TASK REQUIREMENTS: When a line in the entries contains the word "Rescue", copy that line in full.

INFORMATION:
:::::

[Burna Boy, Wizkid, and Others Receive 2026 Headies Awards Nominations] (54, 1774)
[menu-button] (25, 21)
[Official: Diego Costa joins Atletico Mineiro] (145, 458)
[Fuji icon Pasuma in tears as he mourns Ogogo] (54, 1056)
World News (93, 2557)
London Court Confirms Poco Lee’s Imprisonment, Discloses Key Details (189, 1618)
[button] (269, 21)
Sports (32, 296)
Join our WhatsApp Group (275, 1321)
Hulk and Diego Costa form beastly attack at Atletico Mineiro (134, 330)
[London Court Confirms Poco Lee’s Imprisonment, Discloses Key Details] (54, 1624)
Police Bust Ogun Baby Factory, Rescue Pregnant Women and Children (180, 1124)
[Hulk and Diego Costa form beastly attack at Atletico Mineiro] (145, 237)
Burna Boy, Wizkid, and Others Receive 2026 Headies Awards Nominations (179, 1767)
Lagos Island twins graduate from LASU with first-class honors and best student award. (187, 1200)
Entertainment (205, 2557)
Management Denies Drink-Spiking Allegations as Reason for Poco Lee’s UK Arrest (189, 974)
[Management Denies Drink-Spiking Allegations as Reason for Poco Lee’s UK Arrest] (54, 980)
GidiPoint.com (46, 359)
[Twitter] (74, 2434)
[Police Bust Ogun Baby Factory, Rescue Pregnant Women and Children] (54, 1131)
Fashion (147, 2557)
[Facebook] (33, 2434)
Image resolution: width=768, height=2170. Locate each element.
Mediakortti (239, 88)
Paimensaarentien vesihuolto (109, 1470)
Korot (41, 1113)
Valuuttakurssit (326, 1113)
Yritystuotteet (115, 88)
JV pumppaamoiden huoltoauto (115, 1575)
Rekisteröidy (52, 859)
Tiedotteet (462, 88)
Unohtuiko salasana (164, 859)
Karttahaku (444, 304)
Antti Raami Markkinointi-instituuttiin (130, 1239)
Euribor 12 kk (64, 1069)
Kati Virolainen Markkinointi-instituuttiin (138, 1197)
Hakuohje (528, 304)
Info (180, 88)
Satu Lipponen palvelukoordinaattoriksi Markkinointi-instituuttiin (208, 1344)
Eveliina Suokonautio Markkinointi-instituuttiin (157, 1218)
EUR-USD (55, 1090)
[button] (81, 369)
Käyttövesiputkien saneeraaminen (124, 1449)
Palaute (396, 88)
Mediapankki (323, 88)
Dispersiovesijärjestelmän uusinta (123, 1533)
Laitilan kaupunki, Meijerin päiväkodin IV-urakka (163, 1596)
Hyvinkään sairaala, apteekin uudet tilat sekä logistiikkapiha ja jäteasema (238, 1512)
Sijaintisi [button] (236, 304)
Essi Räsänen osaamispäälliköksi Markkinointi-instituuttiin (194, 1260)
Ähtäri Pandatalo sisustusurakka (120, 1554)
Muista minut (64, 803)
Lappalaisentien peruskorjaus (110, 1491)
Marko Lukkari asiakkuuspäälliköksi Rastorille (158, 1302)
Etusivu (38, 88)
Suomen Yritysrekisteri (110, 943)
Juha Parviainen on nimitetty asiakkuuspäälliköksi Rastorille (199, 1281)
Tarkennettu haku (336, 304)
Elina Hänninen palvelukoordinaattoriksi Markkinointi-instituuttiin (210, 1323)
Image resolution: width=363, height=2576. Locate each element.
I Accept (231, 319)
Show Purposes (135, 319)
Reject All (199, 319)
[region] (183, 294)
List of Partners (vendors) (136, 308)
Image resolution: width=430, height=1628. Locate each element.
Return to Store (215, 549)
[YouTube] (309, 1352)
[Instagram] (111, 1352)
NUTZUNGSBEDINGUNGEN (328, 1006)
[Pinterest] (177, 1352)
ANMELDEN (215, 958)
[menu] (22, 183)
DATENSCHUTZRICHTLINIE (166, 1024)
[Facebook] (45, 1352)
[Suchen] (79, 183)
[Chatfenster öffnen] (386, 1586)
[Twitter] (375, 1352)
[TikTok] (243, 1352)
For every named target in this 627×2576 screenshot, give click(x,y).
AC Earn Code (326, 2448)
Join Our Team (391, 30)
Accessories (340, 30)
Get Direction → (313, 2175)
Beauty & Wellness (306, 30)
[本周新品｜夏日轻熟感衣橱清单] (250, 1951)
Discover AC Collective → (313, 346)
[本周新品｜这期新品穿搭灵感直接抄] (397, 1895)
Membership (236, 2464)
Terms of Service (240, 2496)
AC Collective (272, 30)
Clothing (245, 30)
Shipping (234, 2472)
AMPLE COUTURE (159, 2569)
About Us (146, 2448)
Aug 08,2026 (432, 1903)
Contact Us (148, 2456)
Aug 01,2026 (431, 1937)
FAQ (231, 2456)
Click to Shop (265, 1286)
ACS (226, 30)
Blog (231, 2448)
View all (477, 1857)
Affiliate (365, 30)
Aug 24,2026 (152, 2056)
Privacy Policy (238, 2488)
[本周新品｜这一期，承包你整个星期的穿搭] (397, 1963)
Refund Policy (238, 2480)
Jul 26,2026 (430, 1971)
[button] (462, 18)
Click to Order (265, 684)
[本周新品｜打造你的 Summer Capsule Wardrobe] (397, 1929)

:::::

ANSWER BOX:
Police Bust Ogun Baby Factory, Rescue Pregnant Women and Children (180, 1124)
[Police Bust Ogun Baby Factory, Rescue Pregnant Women and Children] (54, 1131)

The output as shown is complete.